O primeiro teste é a quebra do preconceito. “Ao iniciar a aula eu fecho a porta e minha primeira frase é: ‘hoje nós vamos dançar balé’, e o sujeito responde: ‘sou sujeito homem, o que os caras vão dizer desse balé?'”. A provocação, afirma Igor, é para que as pessoas deixem o preconceito de lado e, se a peça exigir que desempenhe o papel de homossexual, se humanize e coloque-se no lugar dos outros.

A série
Igor, Roney e Valdecir, assim como outros agentes penitenciários, participaram dos depoimentos do seriado “Carcereiros”, que a Globo deve apresentar em breve, e do documentário que a mesma emissora vai exibir, ainda sem data marcada. Os três foram convidados pela emissora para um jantar. Quando chegaram ao restaurante, quem os aguardava era Drauzio Varella, que Igor já conhecia, e o jornalista Pedro Bial.

Os agentes sugeriram mudanças no roteiro, como forma de atualizar as histórias do livro dos anos 90 para fatos mais recentes. As sugestões foram incorporadas à série que vai acompanhar o cotidiano dos agentes penitenciários, com cenas gravadas em unidades prisionais da SAP.

Eles receberam também um profissional da rede norte-americana HBO, que passou muitas horas no presídio e que tinha em mãos um roteiro sobre um agente penitenciário corrupto. Depois de tudo o que ele viu e observou, resolveu mudar totalmente o script para um retrato mais próximo da realidade.

A família
As duas coisas que mais interessam aos detentos são a liberdade e a família. Por isso, os agentes penitenciários sempre chamam os parentes para assistir às apresentações, o que tem gerado situações emocionantes.

Em uma delas, a mulher de um dos atores assistia à apresentação e, antes de terminar a peça, Igor a chamou para dançar com o marido. Depois, o detento, emocionado, disse que aquela tinha sido a primeira vez que havia dançado com a esposa. Em outra situação, a peça deu a chance de o pai rever a filha depois de quatro anos de separação. “Até o mais duro dos agentes penitenciários chorou”, disse Roney.

O apoio do Judiciário tem sido essencial para as apresentações dos trabalhos fora dos muros da penitenciária. Em uma delas, o grupo de teatro, com 25 integrantes, se apresentou em uma universidade da região para uma plateia de aproximadamente 800 pessoas.

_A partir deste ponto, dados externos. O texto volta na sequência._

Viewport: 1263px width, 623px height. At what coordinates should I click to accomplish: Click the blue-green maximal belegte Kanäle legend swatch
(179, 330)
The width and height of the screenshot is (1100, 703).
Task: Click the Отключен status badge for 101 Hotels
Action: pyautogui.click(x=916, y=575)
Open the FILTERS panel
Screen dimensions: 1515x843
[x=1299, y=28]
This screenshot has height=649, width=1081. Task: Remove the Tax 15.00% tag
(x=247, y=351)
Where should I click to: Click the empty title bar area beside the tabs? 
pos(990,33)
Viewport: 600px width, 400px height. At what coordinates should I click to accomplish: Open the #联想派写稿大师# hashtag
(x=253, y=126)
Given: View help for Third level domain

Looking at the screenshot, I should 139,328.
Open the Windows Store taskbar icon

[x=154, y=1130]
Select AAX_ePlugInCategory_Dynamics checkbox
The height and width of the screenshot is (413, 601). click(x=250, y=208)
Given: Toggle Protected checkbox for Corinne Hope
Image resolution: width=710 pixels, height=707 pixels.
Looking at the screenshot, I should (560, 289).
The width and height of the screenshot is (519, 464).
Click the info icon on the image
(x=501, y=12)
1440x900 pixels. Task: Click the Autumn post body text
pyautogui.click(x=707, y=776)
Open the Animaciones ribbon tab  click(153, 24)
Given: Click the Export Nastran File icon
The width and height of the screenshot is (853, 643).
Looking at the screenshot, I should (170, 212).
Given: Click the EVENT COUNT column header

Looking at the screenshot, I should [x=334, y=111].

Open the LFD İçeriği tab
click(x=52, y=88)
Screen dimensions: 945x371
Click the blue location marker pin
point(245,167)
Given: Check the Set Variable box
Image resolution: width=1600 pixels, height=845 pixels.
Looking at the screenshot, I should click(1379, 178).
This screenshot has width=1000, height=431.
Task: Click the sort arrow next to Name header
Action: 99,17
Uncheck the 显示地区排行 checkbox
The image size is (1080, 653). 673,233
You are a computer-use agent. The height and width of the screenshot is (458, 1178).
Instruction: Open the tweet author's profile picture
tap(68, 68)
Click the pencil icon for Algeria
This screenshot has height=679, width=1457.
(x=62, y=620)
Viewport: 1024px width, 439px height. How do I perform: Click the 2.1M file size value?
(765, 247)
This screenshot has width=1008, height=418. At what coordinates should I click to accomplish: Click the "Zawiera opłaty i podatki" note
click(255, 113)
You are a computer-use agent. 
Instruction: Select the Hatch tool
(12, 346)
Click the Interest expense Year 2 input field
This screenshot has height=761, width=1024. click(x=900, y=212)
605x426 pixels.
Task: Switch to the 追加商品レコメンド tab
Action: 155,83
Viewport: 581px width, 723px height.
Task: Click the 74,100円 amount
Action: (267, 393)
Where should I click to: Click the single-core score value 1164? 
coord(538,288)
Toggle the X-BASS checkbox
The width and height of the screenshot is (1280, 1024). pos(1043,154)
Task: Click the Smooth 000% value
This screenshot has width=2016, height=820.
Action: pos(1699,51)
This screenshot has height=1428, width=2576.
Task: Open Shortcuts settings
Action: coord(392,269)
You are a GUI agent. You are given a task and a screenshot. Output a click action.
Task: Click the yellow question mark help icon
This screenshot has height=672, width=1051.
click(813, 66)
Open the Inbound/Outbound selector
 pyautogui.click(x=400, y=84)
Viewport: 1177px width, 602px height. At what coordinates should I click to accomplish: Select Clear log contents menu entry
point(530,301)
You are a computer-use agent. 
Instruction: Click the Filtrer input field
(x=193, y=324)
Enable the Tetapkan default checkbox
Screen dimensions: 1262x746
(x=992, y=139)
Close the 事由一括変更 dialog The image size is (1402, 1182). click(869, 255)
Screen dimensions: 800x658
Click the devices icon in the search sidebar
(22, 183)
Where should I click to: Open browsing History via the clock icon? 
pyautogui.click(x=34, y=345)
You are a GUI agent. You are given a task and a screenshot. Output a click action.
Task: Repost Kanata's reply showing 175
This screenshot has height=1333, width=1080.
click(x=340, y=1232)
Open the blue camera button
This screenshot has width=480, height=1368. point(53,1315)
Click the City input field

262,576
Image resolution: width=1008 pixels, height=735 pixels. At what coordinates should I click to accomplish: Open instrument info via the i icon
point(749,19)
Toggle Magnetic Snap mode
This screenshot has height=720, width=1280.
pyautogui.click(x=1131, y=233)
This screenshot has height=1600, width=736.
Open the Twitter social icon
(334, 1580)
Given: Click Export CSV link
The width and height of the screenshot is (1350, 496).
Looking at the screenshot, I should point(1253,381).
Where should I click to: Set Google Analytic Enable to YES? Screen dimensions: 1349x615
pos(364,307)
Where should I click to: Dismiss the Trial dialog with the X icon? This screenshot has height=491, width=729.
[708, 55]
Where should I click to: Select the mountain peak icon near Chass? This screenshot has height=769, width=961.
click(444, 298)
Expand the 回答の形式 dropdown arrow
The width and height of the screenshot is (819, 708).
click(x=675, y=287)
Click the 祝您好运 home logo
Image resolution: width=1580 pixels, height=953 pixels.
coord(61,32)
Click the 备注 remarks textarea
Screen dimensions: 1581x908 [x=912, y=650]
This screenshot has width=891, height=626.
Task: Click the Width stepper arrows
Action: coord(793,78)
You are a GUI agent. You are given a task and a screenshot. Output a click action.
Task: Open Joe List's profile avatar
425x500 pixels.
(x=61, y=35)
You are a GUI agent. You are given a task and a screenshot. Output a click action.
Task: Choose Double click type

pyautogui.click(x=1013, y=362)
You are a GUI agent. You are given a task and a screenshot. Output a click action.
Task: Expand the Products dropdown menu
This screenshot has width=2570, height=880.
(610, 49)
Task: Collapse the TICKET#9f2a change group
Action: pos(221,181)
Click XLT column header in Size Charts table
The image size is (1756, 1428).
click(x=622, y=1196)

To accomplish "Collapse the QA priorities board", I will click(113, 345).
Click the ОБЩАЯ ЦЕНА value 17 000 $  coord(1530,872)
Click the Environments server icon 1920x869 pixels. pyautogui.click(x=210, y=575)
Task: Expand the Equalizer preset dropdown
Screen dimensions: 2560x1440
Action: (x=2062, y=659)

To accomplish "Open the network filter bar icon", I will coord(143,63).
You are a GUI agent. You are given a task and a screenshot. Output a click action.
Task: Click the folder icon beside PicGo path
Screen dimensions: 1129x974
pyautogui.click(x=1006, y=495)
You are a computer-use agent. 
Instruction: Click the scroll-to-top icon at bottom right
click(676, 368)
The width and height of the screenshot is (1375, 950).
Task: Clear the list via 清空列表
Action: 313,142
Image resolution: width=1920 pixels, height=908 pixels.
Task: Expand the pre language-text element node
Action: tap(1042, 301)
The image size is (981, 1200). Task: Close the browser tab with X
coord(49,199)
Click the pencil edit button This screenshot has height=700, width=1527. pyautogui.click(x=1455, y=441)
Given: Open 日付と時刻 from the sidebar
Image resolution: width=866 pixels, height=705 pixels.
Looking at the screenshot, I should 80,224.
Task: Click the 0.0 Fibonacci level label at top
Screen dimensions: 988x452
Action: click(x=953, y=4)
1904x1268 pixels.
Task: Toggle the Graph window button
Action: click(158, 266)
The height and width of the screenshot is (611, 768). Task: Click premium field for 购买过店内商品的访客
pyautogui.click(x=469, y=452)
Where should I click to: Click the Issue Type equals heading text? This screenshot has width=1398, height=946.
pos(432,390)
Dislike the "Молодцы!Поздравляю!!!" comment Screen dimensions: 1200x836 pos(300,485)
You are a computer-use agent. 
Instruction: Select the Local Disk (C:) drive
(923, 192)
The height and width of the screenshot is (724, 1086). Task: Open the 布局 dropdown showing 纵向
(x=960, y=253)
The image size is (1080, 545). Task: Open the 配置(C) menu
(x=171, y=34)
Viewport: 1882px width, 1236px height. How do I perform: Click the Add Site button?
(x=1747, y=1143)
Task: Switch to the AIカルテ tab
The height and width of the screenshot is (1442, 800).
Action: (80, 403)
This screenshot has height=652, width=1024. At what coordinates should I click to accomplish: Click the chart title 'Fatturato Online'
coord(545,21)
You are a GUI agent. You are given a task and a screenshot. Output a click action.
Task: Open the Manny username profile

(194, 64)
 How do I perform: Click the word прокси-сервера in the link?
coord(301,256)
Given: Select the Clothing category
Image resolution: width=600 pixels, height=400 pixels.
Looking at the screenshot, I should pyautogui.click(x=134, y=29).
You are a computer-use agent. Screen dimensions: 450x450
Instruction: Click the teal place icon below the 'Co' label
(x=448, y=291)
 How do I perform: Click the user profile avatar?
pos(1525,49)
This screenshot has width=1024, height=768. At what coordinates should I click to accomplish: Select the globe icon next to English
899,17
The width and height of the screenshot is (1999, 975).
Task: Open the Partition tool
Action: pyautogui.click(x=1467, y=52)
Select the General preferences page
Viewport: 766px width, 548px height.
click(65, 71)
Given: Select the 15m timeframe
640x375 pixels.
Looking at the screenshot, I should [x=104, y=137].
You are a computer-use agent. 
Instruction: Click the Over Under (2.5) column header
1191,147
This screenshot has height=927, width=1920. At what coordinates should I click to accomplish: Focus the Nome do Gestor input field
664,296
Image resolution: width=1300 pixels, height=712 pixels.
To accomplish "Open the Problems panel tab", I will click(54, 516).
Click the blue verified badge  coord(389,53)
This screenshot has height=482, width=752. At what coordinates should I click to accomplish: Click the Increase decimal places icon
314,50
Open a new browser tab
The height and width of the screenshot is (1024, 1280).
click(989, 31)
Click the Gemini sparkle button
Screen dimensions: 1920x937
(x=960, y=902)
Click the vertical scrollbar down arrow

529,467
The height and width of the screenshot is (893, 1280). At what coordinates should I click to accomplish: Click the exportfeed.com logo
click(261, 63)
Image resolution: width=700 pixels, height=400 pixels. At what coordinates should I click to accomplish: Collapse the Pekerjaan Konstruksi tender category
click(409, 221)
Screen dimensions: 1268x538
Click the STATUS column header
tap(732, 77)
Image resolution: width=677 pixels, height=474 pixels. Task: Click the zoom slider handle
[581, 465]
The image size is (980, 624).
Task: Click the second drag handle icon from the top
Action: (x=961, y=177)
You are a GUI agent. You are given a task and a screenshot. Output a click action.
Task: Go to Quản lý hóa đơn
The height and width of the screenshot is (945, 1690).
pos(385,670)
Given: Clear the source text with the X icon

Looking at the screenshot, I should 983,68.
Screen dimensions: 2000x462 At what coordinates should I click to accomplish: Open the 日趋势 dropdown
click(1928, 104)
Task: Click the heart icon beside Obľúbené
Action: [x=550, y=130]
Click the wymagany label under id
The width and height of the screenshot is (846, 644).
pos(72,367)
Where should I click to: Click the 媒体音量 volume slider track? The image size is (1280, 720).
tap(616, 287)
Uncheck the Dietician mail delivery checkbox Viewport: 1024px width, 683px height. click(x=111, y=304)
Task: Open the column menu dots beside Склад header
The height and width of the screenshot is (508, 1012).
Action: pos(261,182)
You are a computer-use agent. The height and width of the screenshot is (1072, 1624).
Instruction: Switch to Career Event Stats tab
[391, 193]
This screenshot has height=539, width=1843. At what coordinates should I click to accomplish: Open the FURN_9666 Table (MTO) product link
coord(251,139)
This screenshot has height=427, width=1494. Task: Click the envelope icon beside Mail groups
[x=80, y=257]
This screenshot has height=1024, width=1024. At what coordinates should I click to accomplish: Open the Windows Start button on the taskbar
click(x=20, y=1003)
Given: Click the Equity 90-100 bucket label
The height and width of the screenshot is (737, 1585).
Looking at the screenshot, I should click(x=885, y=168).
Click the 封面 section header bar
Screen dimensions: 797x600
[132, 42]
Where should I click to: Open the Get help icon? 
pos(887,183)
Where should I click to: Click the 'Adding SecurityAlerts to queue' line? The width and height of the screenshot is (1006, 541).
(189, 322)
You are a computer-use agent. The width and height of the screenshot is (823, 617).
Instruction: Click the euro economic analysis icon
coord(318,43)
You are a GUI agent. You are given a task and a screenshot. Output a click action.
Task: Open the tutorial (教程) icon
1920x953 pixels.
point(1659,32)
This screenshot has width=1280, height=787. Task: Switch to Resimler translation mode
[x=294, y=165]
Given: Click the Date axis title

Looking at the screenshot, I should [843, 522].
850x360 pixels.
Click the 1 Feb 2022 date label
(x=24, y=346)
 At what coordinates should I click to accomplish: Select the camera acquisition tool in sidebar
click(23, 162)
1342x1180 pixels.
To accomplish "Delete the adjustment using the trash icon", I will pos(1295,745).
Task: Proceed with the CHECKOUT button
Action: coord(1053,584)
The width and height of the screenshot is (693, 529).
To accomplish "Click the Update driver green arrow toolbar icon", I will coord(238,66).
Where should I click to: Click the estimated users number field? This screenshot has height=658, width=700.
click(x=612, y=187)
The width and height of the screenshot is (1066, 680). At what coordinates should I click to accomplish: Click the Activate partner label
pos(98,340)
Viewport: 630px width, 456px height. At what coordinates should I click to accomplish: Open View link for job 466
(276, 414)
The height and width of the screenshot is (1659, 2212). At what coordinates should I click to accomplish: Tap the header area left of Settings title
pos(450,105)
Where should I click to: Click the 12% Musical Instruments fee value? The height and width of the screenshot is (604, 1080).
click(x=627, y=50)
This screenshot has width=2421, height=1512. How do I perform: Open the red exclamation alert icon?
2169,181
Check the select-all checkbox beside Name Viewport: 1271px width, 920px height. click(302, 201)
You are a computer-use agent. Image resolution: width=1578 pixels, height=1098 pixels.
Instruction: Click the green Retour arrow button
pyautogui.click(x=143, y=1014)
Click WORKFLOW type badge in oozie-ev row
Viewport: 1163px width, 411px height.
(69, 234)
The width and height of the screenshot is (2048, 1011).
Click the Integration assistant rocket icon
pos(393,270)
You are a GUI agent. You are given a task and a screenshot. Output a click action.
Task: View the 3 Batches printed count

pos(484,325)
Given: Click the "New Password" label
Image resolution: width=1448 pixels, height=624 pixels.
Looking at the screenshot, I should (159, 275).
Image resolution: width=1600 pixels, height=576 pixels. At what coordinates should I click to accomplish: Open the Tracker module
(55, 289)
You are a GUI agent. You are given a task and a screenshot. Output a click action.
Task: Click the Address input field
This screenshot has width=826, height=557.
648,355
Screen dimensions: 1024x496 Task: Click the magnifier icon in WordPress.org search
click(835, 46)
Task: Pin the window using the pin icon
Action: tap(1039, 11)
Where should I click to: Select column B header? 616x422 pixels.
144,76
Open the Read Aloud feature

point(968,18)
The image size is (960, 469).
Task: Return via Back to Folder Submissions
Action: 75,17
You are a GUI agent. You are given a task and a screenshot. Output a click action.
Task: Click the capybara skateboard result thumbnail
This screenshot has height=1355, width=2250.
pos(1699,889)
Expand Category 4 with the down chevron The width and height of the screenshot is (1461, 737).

Os resultados desse trabalho são observados de perto. Entre 2010 e 2016, Igor fez uma pesquisa para acompanhar os passos de egressos da penitenciária que participaram do programa. “Para a nossa surpresa, dos 180 que participaram do curso, só três se tornaram reincidentes”, revela.

Além do Grupo Teatral do Lado de Cá, os agentes penitenciários também criaram um coral com a participação dos presos, que faz apresentações em separado ou em conjunto com as peças teatrais. O Coral Próximo Encontro, composto por 30 detentos, chegou a receber a visita do tenor italiano Andrea Bocelli, que foi conhecer o projeto na penitenciária e assistir a uma apresentação. “É impressionante ver as pessoas com baixo nível escolar aprenderem a cantar em latim ou espanhol, nas apresentações de músicas latinas. É muito emocionante”, afirma Igor.

A Penitenciária Adriano Marrey tem uma população carcerária de 2.200 pessoas e, segundo os agentes penitenciários, era uma unidade tida como problemática e que agora vive uma situação de normalidade, sem tumultos e rebeliões. Tudo isso graças à arte, do teatro e de viver dos profissionais retratados nesta matéria.